[Record excerpts Boundary: Start]

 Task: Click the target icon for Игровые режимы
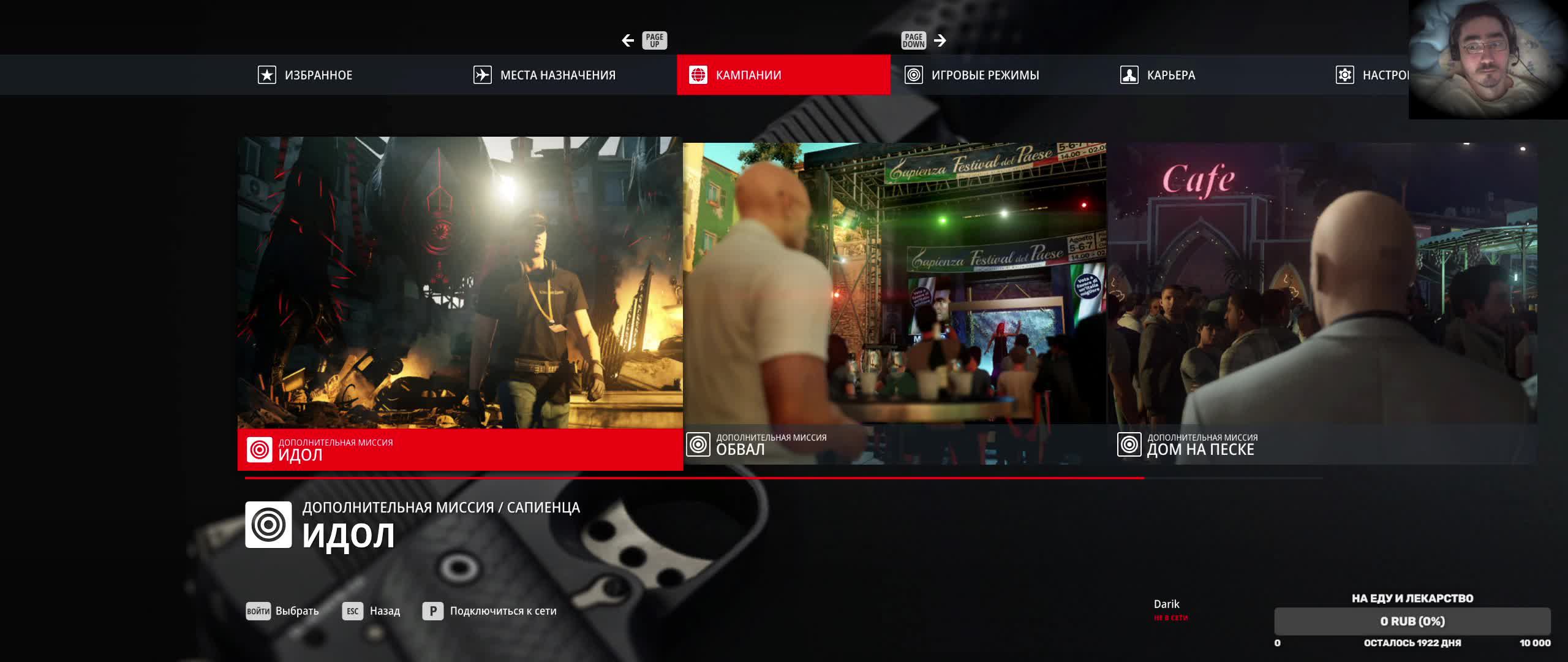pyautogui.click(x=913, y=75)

[Record excerpts Boundary: End]
[Record excerpts Boundary: Start]

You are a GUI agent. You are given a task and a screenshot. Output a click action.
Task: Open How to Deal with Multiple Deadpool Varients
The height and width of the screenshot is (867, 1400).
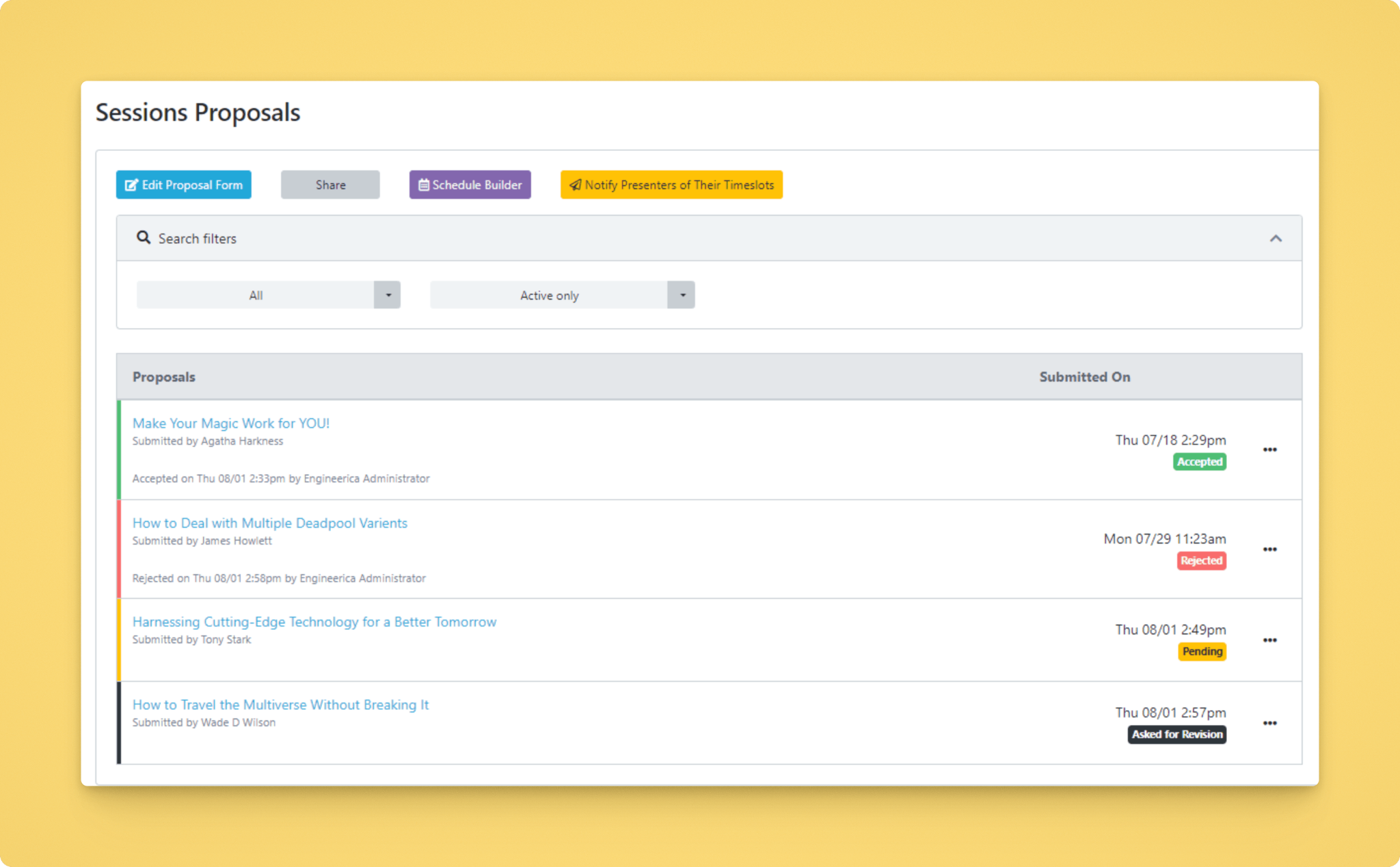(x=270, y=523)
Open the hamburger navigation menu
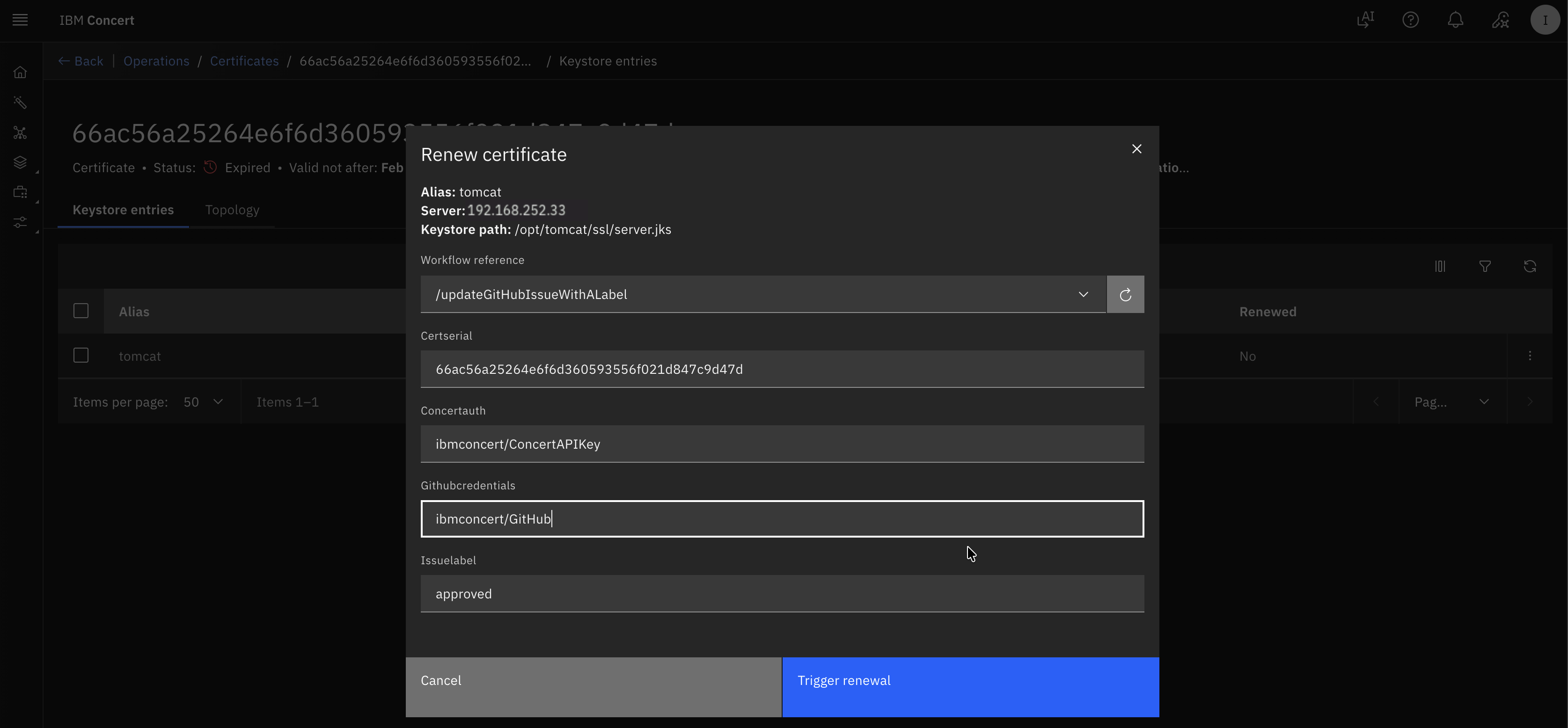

[Record excerpts Boundary: End]
[Record excerpts Boundary: Start]

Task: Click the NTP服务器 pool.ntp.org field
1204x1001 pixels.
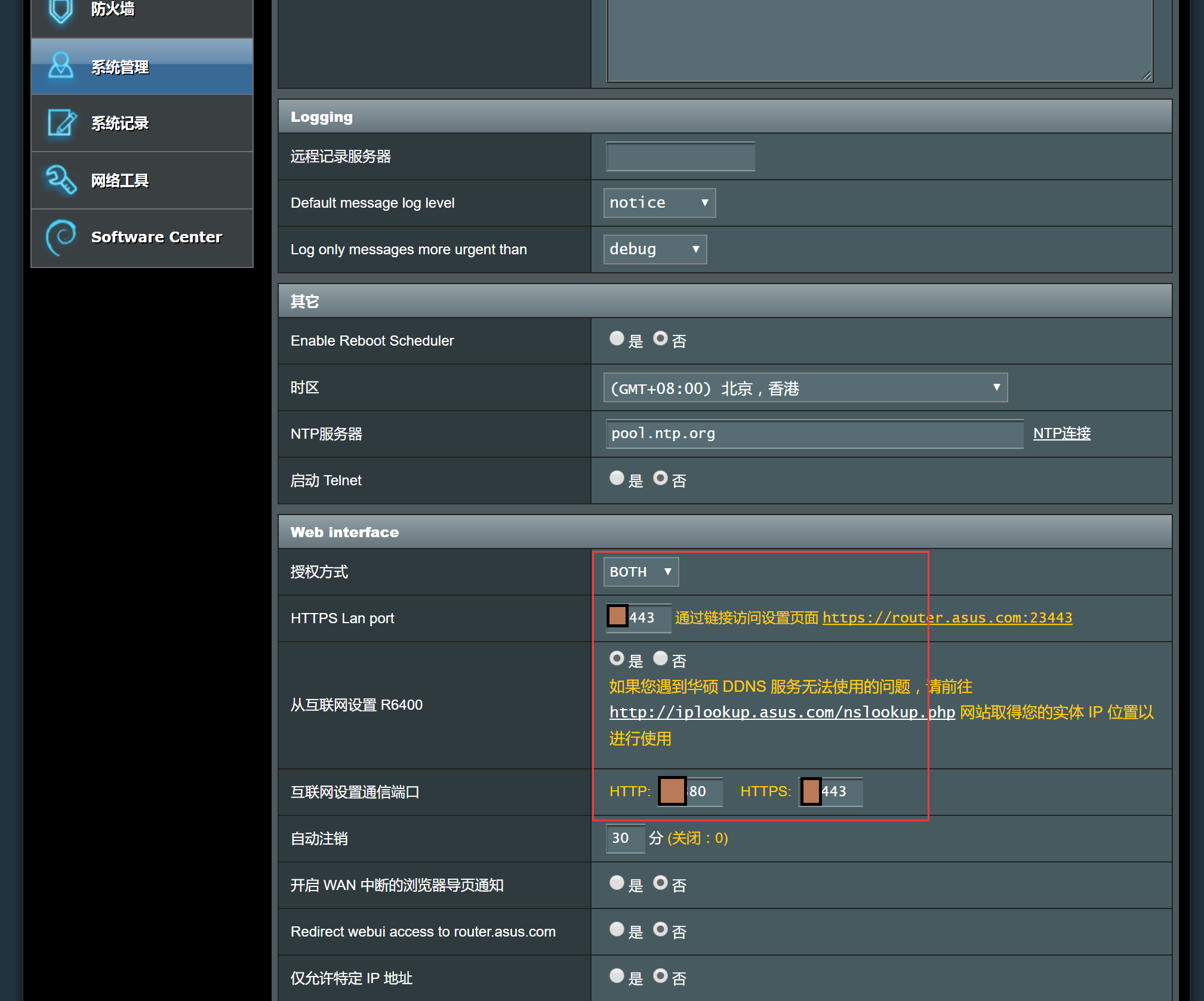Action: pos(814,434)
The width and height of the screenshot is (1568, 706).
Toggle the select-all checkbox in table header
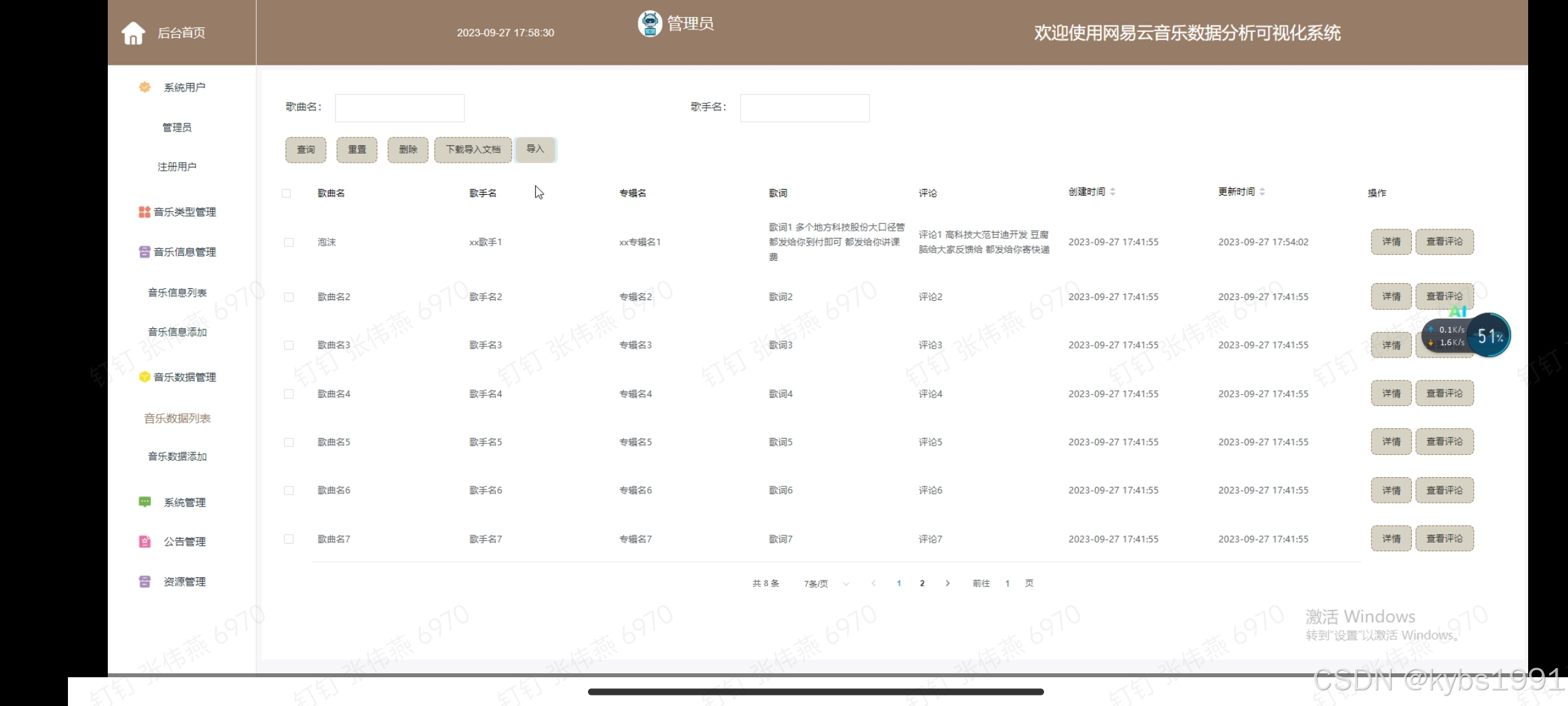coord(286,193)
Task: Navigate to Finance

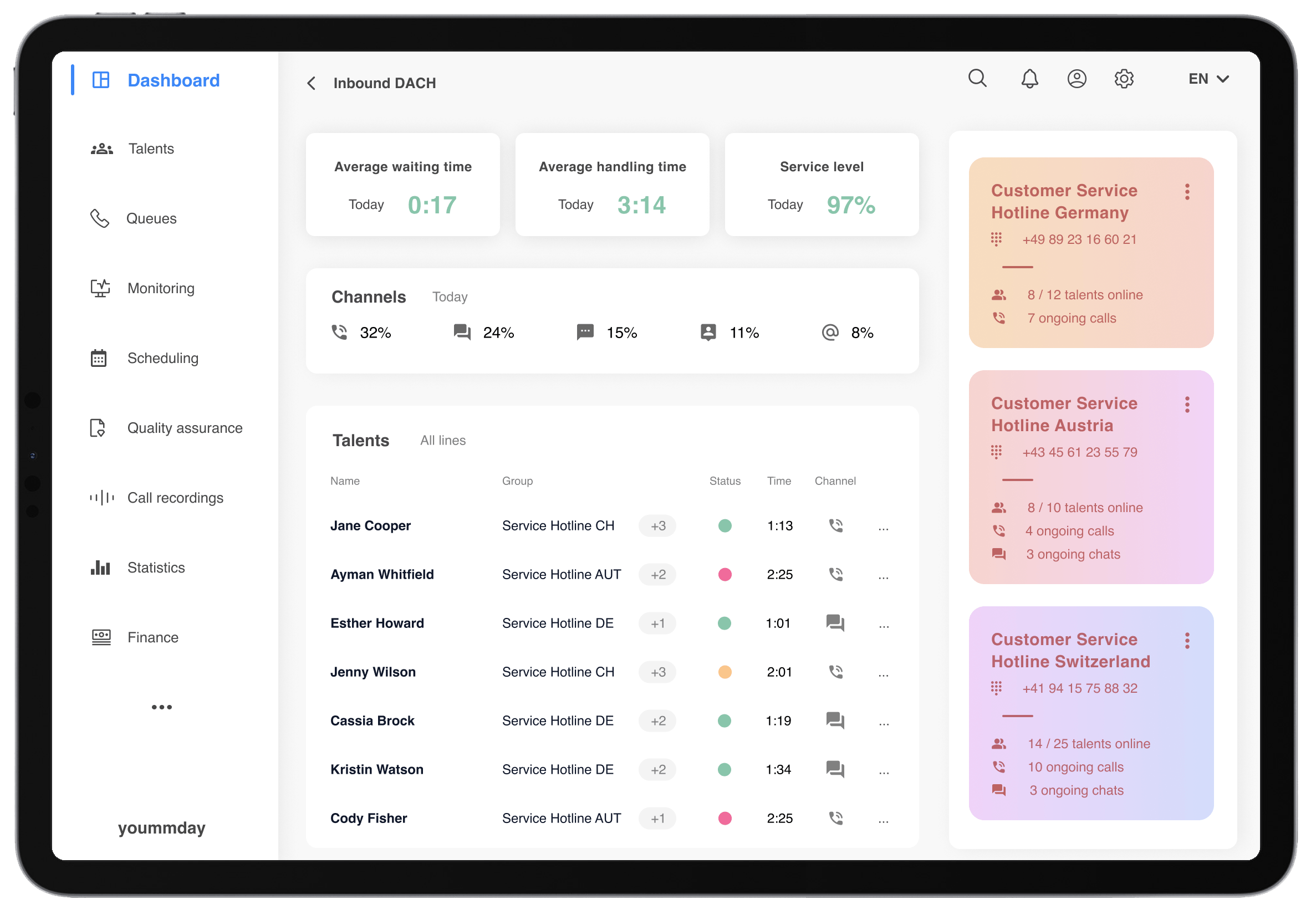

[Record excerpts Boundary: End]

* [Required work] This exercise requires the lines of the entries containing the string "Open".

* [Solution for this exercise]
Task: Open How to Deal with Multiple Deadpool Varients
Open the hamburger navigation menu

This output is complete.